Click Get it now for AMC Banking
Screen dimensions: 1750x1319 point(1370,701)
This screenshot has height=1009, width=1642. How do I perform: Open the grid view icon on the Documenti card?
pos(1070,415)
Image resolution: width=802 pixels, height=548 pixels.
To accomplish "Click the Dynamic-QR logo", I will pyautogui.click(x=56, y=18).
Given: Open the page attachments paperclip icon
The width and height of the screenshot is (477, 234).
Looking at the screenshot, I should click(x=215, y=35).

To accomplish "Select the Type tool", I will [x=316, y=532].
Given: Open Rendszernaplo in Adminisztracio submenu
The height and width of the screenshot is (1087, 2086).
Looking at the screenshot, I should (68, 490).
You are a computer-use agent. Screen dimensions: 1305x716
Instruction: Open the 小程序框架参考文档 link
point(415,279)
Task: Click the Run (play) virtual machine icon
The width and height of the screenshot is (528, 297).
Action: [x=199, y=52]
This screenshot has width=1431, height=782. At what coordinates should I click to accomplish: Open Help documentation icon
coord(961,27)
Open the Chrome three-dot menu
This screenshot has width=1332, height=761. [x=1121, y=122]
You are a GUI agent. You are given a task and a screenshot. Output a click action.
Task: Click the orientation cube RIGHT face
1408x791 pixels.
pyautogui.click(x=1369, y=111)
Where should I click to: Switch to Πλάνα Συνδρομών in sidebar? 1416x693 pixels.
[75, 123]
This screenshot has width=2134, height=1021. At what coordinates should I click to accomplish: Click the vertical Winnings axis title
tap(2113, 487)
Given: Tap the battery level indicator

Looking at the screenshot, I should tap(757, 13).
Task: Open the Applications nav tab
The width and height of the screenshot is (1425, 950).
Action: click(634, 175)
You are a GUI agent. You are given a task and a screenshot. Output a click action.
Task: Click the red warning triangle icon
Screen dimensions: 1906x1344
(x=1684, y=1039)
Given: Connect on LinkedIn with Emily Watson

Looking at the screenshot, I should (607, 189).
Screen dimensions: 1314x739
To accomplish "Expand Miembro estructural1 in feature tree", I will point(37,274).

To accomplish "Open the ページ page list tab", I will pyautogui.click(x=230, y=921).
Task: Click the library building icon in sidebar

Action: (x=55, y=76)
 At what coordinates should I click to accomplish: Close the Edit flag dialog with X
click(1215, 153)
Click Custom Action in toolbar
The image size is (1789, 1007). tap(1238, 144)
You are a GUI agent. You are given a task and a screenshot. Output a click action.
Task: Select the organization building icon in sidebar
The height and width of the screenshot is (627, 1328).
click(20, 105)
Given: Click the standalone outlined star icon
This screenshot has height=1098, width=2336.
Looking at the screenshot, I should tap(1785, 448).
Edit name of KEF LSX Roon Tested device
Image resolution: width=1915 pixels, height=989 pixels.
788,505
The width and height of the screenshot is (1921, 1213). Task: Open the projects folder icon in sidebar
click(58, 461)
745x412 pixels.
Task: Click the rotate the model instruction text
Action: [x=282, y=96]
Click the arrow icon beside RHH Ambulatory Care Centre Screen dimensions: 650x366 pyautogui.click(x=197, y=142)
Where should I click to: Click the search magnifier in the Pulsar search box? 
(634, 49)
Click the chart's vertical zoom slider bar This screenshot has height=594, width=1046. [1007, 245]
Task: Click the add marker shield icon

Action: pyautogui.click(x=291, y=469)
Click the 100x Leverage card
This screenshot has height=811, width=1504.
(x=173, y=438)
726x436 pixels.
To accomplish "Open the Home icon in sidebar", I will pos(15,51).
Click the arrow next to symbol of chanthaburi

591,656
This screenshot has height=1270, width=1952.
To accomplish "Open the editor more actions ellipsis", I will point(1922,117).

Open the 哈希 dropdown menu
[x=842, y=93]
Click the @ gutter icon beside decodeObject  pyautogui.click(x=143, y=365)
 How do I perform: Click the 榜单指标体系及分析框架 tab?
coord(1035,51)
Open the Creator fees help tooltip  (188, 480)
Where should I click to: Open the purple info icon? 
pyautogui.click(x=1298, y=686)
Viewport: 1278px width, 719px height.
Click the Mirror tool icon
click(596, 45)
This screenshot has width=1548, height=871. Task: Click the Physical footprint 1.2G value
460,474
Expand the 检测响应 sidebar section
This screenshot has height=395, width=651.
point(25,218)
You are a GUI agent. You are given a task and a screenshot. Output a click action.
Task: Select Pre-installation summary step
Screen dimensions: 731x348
- - -
- **What the exercise asks**
In the entries, find every line holding "page" and copy it.

- **Completed exercise**
Given: Open the page attachments paperclip icon
To accomplish "Open the ページ page list tab", I will pyautogui.click(x=230, y=921).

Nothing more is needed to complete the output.